Immune cell ratios are widely discussed in the context of anti-tumor responses15,16. We explored this within both definitions of tumor regions (K = 2, K = 3 CNs) and observed that higher ratios of granulocytes to CD8+ T cells within tumor regions associated with relapse, as well as high stromal B cells to tumor region myofibroblast and immune cell populations. When incorporating the tumor interface region, we observed that elevated levels of granulocytes in the interface region relative to stromal B cells associated with poorer outcome (Supplementary Fig. 2).

Metabolic neighborhoods

To investigate the role of metabolic activity in each TMA core, a metabolic density clustering approach derived from CNs11 (Fig. 4a) was applied to identify metabolic neighborhoods (MBNs; see methods). Four distinct clusters were described: minimal, low, medium and regulatory activity, and high metabolic activity. These neighborhood descriptions specified tissue regions which followed discrete levels of metabolic pathway activity with high MBN displaying high SDHA expression and low MBN displayed reduced CPT1a expression, concurrent with high and low energy demands. Overall characterization of cell types for their predominant pathways indicated that granulocytes highly expressed several OXPHOS pathways, while tumor cells had high ATP synthesis (Fig. 4b, c).

### Stored data:

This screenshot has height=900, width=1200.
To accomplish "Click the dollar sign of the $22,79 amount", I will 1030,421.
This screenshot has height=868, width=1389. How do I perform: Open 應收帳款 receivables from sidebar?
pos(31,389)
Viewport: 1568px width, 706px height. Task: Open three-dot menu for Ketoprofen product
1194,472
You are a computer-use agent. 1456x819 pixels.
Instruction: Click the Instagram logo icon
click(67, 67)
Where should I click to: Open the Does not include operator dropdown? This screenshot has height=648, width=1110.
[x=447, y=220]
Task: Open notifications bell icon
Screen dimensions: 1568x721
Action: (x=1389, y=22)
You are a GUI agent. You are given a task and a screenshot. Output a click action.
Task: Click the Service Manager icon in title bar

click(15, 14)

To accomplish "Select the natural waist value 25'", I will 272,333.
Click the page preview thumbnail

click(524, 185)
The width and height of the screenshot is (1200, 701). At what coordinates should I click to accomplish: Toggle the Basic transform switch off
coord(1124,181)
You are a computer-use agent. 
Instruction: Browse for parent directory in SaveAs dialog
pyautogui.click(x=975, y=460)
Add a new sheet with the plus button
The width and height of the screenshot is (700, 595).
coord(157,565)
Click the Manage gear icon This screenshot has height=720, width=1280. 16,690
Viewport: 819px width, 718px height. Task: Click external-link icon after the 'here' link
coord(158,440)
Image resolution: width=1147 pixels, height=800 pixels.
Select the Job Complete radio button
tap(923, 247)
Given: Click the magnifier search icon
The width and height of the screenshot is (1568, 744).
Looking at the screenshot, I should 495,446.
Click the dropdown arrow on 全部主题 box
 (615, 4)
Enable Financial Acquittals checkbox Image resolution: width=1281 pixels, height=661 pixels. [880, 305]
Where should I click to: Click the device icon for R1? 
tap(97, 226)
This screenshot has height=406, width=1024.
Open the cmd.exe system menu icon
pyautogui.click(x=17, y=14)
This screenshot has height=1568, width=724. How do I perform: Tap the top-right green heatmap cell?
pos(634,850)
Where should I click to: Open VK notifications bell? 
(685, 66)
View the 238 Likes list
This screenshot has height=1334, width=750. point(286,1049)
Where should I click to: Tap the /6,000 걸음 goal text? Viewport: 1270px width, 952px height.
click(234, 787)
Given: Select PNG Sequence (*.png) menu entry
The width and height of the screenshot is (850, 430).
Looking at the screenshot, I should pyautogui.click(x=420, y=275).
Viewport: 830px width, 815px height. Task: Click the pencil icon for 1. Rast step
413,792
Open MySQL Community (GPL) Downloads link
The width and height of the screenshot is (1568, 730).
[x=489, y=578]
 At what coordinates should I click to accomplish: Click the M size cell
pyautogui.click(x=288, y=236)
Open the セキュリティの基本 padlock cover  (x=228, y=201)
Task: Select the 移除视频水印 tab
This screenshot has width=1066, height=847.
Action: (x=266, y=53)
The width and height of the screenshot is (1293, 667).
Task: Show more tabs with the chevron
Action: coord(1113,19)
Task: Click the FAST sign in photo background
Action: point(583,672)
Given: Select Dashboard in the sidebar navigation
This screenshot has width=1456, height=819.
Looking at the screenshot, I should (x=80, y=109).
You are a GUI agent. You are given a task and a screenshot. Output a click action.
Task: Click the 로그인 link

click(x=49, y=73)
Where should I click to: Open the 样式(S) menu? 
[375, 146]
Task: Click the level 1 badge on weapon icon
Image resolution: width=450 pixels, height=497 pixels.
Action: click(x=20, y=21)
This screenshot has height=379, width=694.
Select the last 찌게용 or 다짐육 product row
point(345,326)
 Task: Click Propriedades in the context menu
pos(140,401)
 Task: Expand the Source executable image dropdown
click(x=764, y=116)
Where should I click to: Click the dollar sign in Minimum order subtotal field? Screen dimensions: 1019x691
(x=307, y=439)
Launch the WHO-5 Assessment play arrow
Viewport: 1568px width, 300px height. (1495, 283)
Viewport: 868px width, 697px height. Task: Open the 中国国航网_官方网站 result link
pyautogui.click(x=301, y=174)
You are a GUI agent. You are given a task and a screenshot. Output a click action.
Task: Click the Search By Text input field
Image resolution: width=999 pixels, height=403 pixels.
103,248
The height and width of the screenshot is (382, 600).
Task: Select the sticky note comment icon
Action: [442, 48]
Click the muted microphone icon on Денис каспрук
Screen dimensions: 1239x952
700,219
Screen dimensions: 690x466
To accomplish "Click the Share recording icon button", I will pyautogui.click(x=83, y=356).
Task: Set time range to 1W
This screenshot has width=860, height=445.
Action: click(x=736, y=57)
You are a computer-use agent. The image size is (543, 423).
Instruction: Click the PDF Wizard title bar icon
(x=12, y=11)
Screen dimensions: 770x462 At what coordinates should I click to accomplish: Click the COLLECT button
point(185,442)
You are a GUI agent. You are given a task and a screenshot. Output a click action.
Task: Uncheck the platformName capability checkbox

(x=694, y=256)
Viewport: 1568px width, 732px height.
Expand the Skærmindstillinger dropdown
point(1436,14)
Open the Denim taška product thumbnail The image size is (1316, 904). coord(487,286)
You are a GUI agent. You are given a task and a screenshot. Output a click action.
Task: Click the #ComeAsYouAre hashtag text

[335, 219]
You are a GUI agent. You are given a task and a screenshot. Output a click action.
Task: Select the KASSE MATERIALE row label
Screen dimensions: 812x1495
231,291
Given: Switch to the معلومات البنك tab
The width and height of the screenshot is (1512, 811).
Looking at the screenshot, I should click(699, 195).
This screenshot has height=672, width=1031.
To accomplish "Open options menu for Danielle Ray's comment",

### EXERCISES:
[a] Name the four metabolic neighborhood clusters described in the excerpt on tumor cell neighborhoods.
[b] Extend the excerpt on tumor cell neighborhoods with a further paragraph that picks up after its final sentence.

### ANSWERS TO THE TASKS:
[a] Minimal, low, medium and regulatory activity, and high metabolic activity.

[b]
Fig. 4: A metabolic profile of the NSCLC TME.figure 4

a K-means clustering on KNN histograms of metabolic pathway positivity was used to cluster regions of similar metabolic density. b A profile of the cellular and metabolic characteristics of four tissue cores, all associated with patients with different best RECIST scores. c Mean pathway positivity per metabolic neighborhood. d Mean metabolic pathway positivity, stratified by tissue region CNs. Patients are split by RECIST Best Overall Response (BOR) scores. e Log-fold change for mean metabolic pathway positivity, comparing CB6 positive to CB6 negative responses in patients. f Box and whisker plots of pathway positivity of all cells in each MBN. Data are presented as mean value, standard deviation as box, and 2 SDs as whiskers. Source data are provided as a source data file.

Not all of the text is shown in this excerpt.